Recommended, if you like that sort of thing.

Time for a few pints of Buttermuch at the Borlase me thinks.


(Saturday 23rd January)

Saturday, 23 May 2015

Life Is Cheap

Parkrun, a Full English and an afternoon siesta before heading over to Derby on the Red Arrow. Tonight we’re at Quad to see Child 44.

Leo Demidov (Tom Hardy) is a Ukrainian orphan, a survivor of the great famine which killed millions in the early 1930s. He is adopted by a Russian officer, becoming a soldier in WWII where he helps storm the Reichstag and hoists the Soviet flag on the roof. 

Post-war Leo becomes a MGB investigator in Soviet Russia. Working for a government that takes a dim (and deadly) view of any one who expresses a point of view contrary to their own. This is a country where everyone is looking over their shoulder and with good reason. Life is very cheap if you rub the wrong person up the wrong way.

Leo is appalled when the young son of his friend and fellow agent Alexi (Fares Fares) is brutally murdered but his death is labelled ‘a railway accident’ by the MGB. According to Stalin murder is a capitalist disease and officially there are no crimes in the Soviet paradise. Leo is given the unpleasant task of presenting the police report to the family.


During another MGB investigation, an alleged ‘spy’ reveals under torture the names of seven ‘contacts’ and among them is Raisa (Noomi Rapace), Leo’s wife. Now Leo has to investigate her.


For once he takes a stand and refuses to toe the party line. For which he is demoted and the pair of them are exiled to a small Siberian town. It could have been so much worse.


Still working for the MGB in Siberia, Leo gets involved in investigating another child murder and this time he manages to convinces his superior, General Mikhail Nesterov (Gary Oldman), that a serial killer is killing them. Together they discover that there have been a total of 43 similar murders in the region or 44, if you include Alexi’s son.

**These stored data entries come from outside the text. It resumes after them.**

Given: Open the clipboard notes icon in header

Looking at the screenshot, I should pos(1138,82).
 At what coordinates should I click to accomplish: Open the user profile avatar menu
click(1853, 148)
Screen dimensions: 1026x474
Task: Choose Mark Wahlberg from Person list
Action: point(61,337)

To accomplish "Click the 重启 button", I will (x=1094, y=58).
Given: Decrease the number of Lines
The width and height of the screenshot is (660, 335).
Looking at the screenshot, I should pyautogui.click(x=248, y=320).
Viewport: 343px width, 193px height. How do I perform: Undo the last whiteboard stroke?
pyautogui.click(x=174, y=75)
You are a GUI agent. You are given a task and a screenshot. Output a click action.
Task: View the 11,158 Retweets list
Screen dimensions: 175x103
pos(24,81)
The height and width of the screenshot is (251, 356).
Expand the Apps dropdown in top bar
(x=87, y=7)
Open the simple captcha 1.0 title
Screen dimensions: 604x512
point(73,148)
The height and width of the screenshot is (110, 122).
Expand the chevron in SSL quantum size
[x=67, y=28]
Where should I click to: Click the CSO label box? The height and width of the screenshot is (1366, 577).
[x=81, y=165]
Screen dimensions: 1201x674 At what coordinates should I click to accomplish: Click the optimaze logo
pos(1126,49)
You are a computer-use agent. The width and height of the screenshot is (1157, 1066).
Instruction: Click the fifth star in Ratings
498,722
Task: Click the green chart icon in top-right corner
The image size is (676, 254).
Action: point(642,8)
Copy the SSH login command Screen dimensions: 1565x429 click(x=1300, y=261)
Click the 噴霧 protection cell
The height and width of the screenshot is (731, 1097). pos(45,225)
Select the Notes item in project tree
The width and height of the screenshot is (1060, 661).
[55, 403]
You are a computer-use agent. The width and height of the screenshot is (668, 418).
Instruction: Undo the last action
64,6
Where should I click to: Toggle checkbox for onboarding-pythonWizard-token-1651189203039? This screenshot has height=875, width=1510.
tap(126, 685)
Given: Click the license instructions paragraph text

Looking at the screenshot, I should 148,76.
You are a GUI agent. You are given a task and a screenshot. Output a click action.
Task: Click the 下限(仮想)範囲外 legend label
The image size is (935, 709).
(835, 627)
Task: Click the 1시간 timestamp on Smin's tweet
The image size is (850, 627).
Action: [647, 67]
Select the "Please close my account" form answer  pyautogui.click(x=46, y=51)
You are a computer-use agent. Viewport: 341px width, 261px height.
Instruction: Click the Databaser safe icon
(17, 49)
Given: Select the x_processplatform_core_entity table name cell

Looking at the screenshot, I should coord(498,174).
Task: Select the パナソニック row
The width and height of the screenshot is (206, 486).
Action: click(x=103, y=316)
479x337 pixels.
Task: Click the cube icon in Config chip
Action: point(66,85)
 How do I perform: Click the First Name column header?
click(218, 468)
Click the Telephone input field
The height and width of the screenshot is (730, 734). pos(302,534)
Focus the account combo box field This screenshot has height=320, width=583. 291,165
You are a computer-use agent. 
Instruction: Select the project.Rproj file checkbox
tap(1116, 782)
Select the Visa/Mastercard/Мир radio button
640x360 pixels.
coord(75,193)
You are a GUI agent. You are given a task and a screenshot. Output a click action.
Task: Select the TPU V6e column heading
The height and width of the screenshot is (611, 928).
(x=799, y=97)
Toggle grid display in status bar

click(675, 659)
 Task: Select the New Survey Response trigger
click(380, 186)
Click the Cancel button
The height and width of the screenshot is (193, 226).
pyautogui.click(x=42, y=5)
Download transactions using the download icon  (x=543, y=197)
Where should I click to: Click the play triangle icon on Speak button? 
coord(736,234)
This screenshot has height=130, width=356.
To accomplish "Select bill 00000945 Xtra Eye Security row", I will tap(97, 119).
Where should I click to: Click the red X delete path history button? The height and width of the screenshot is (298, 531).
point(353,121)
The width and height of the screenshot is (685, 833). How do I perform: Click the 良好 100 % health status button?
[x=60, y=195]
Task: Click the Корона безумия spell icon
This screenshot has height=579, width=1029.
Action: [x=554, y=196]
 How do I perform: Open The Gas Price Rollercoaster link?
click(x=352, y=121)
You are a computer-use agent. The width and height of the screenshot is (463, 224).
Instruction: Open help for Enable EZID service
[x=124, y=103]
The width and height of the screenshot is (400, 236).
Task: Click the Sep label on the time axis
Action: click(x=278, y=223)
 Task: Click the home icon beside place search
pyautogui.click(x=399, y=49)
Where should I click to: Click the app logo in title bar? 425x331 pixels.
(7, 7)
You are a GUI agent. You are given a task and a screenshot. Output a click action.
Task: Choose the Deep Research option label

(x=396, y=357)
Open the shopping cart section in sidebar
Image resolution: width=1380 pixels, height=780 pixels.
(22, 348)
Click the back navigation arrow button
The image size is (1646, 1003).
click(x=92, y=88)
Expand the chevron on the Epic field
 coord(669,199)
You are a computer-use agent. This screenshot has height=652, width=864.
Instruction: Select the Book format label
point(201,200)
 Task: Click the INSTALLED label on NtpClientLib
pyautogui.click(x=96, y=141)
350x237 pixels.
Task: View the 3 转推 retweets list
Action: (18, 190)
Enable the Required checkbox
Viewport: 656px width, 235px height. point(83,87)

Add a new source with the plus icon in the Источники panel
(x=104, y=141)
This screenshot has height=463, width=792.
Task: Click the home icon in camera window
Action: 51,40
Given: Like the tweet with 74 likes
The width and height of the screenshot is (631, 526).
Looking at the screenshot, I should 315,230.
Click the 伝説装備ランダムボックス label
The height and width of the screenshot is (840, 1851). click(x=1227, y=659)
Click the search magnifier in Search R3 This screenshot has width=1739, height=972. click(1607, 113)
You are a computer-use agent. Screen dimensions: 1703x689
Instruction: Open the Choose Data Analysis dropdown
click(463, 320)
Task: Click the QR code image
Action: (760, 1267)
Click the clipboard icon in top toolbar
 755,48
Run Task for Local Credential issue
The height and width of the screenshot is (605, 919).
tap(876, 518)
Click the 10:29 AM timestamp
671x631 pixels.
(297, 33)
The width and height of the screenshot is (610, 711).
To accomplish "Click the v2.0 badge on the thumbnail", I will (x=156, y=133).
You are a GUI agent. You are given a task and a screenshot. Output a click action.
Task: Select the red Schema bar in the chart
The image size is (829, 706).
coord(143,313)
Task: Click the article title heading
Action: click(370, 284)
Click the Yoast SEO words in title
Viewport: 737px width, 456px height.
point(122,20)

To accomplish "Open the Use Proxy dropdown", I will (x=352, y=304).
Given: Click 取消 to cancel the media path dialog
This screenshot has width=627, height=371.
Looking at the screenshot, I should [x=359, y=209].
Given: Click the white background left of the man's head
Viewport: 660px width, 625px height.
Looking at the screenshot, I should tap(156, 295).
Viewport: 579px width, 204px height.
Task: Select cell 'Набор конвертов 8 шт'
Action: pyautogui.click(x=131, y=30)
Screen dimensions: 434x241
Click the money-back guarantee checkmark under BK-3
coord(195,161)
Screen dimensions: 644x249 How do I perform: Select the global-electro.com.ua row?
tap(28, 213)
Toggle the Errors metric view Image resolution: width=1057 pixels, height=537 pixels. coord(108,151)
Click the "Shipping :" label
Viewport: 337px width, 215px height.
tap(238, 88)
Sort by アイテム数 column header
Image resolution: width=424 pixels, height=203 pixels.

Leo and Raisa go well outside normal procedures in an effort to catch the killer and it all ends in a good punch up.

The film effectively conjures up the grim, grey and disturbing reality of Stalinist era Russia. Presumably this is why it was banned in Russia. The film highlights a system which victimized its own people while at the same time allowing many criminals to go unpunished.

The film does struggle to decide whether that is its purpose or whether the murder investigation is its purpose. The result is a slightly unsatisfying mixture of both with some dodgy accents and a good punch up or two. Nicely depressing though.

Afterwards we head for a few beers in the Brunswick and the Alexandra.